Having finished the novel a few hours ago, I cannot in good conscience truly tell you what it is about. Sure, stuff happens in Macondo. A railroad is built. There’s a civil war. A banana company sets up nearby. A rainstorm lasts for five years. Things end badly for the poor Buendias of Macondo.

But what does it all amount to? I’m not quite sure.

Hey, that’s just me. Readers love the book. “One Hundred Years” sports an impressive 4.11 rating, out of 5, from nearly a million raters on GoodReads. It somehow made it into Oprah’s Book Club.

William Kennedy said in The New York Times Book Review, “One Hundred Years of Solitude is the first piece of literature since the Book of Genesis that should be required reading for the entire human race…Mr. Garcia Marquez has done nothing less than to create in the reader a sense of all that is profound, meaningful, and meaningless in life.”

Garcia Marquez was born in Colombia in 1927, and got his start in writing as a newspaper reporter and film critic in Bogota. He later lived in Paris, Caracas, Havana, New York and Mexico City, the latter his longtime home.

His novels include “Love in the Time of Cholera,” “Of Love and Other Demons” and “Memories of My Melancholy Whores.”

Garcia Marquez was given the Nobel Prize in Literature in 1982 for his body of work.

I picked “One Hundred Years” up because Garcia Marquez has been in the news a decade after his death. He had an unpublished manuscript called “Until August.” Notably, it is said to be the only Garcia Marquez novel with a female protagonist, a married woman who visits her mother’s grave on a Caribbean island every August, and finds a new lover. Nearing his death, Garcia Marquez suffered from dementia, and could not finish the novel.

“He told me directly that the novel had to be destroyed,” said Gonzalo García Barcha, the author’s son, in The New York Times.

Dad’s wishes be damned. The book was published earlier this year.

“There is nothing else in the drawer,” said Garcia Barcha.

The publication of “Until August” made me realize I was a bit deficient in my reading of Garcia Marquez. So I picked up “One Hundred Years.”

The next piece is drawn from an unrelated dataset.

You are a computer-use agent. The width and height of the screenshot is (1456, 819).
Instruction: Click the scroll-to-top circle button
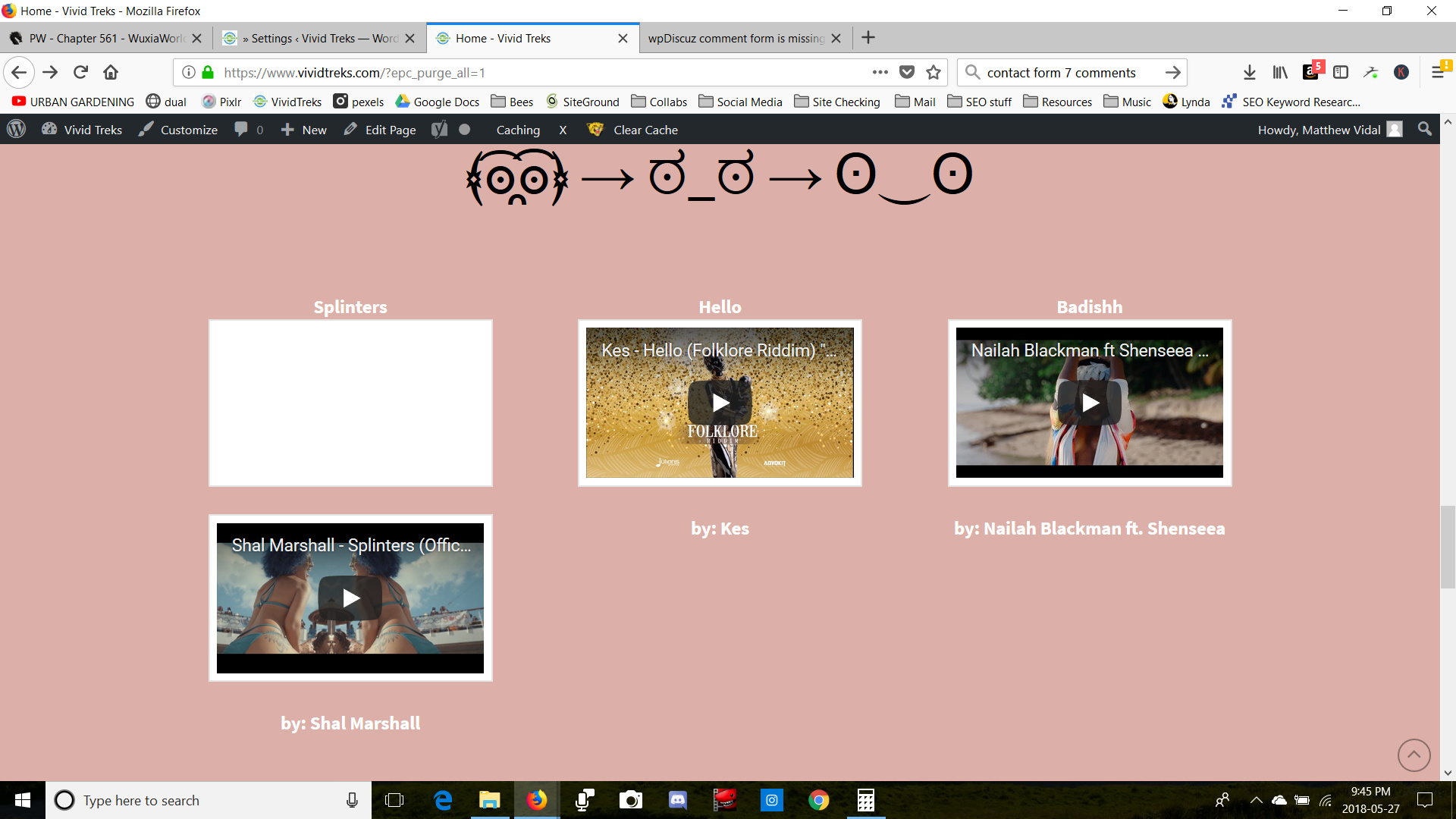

I’ll leave you with a bit more from the book, where Jose Arcado Buendia goes crazy and trashes the house, until the neighbors step in.

“Ten men were needed to get him down,” Garcia Marquez writes, “fourteen to tie him up, twenty to drag him to the chestnut tree in the courtyard, where they left him tied up, barking in the strange language and giving off a green froth at the mouth.”

Weird, I know. But that’s “One Hundred Years of Solitude.”

Journalist Michael Malone lives in Hawthorne with his wife and two children.